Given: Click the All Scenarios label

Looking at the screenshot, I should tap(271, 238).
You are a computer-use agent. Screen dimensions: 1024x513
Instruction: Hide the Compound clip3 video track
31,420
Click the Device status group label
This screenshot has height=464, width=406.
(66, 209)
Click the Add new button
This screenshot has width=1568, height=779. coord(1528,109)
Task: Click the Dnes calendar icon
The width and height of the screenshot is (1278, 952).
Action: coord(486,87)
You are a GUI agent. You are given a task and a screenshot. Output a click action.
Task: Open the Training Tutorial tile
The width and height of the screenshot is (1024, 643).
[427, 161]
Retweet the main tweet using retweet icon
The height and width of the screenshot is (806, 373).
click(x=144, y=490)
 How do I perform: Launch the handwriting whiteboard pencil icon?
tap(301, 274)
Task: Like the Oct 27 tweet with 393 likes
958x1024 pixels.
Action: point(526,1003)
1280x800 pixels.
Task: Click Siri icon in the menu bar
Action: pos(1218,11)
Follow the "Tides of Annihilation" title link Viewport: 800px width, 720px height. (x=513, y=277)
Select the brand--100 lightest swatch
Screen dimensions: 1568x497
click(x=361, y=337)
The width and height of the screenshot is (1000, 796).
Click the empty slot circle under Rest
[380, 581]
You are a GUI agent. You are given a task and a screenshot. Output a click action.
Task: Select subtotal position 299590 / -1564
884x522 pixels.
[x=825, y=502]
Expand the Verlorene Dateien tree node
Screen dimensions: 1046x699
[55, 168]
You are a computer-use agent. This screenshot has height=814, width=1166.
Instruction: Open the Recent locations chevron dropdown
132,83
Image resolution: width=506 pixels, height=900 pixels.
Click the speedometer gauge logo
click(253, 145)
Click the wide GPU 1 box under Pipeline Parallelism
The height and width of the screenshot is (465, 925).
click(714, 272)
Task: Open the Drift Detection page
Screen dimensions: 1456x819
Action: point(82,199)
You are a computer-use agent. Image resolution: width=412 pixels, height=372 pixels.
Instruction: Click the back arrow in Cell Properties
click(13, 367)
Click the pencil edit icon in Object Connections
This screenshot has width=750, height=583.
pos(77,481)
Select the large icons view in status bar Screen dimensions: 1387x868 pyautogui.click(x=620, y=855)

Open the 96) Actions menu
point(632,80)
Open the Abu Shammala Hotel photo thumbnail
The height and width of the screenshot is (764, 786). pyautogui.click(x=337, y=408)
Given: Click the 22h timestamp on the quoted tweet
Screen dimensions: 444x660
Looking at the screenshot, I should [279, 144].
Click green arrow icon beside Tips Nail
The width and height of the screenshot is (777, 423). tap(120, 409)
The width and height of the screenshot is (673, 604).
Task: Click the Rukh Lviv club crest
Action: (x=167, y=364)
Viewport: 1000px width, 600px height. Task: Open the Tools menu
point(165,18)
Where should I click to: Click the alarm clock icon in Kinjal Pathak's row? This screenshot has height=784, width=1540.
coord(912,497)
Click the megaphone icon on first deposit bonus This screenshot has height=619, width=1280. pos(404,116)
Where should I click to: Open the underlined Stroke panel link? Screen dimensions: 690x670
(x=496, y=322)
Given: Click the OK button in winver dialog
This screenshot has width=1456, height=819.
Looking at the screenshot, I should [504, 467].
:::
■ **Exercise aim**
Copy out every one of the records above exactly as they appear, line for line.

■ **Correct response**
Given: Click the All Scenarios label

Looking at the screenshot, I should tap(271, 238).
You are a computer-use agent. Screen dimensions: 1024x513
Instruction: Hide the Compound clip3 video track
31,420
Click the Device status group label
This screenshot has height=464, width=406.
(66, 209)
Click the Add new button
This screenshot has width=1568, height=779. coord(1528,109)
Task: Click the Dnes calendar icon
The width and height of the screenshot is (1278, 952).
Action: coord(486,87)
You are a GUI agent. You are given a task and a screenshot. Output a click action.
Task: Open the Training Tutorial tile
The width and height of the screenshot is (1024, 643).
[427, 161]
Retweet the main tweet using retweet icon
The height and width of the screenshot is (806, 373).
click(x=144, y=490)
 How do I perform: Launch the handwriting whiteboard pencil icon?
tap(301, 274)
Task: Like the Oct 27 tweet with 393 likes
958x1024 pixels.
Action: point(526,1003)
1280x800 pixels.
Task: Click Siri icon in the menu bar
Action: pos(1218,11)
Follow the "Tides of Annihilation" title link Viewport: 800px width, 720px height. (x=513, y=277)
Select the brand--100 lightest swatch
Screen dimensions: 1568x497
click(x=361, y=337)
The width and height of the screenshot is (1000, 796).
Click the empty slot circle under Rest
[380, 581]
You are a GUI agent. You are given a task and a screenshot. Output a click action.
Task: Select subtotal position 299590 / -1564
884x522 pixels.
[x=825, y=502]
Expand the Verlorene Dateien tree node
Screen dimensions: 1046x699
[55, 168]
You are a computer-use agent. This screenshot has height=814, width=1166.
Instruction: Open the Recent locations chevron dropdown
132,83
Image resolution: width=506 pixels, height=900 pixels.
Click the speedometer gauge logo
click(253, 145)
Click the wide GPU 1 box under Pipeline Parallelism
The height and width of the screenshot is (465, 925).
click(714, 272)
Task: Open the Drift Detection page
Screen dimensions: 1456x819
Action: point(82,199)
You are a computer-use agent. Image resolution: width=412 pixels, height=372 pixels.
Instruction: Click the back arrow in Cell Properties
click(13, 367)
Click the pencil edit icon in Object Connections
This screenshot has width=750, height=583.
pos(77,481)
Select the large icons view in status bar Screen dimensions: 1387x868 pyautogui.click(x=620, y=855)

Open the 96) Actions menu
point(632,80)
Open the Abu Shammala Hotel photo thumbnail
The height and width of the screenshot is (764, 786). pyautogui.click(x=337, y=408)
Given: Click the 22h timestamp on the quoted tweet
Screen dimensions: 444x660
Looking at the screenshot, I should [279, 144].
Click green arrow icon beside Tips Nail
The width and height of the screenshot is (777, 423). tap(120, 409)
The width and height of the screenshot is (673, 604).
Task: Click the Rukh Lviv club crest
Action: (x=167, y=364)
Viewport: 1000px width, 600px height. Task: Open the Tools menu
point(165,18)
Where should I click to: Click the alarm clock icon in Kinjal Pathak's row? This screenshot has height=784, width=1540.
coord(912,497)
Click the megaphone icon on first deposit bonus This screenshot has height=619, width=1280. pos(404,116)
Where should I click to: Open the underlined Stroke panel link? Screen dimensions: 690x670
(x=496, y=322)
Given: Click the OK button in winver dialog
This screenshot has width=1456, height=819.
Looking at the screenshot, I should [504, 467].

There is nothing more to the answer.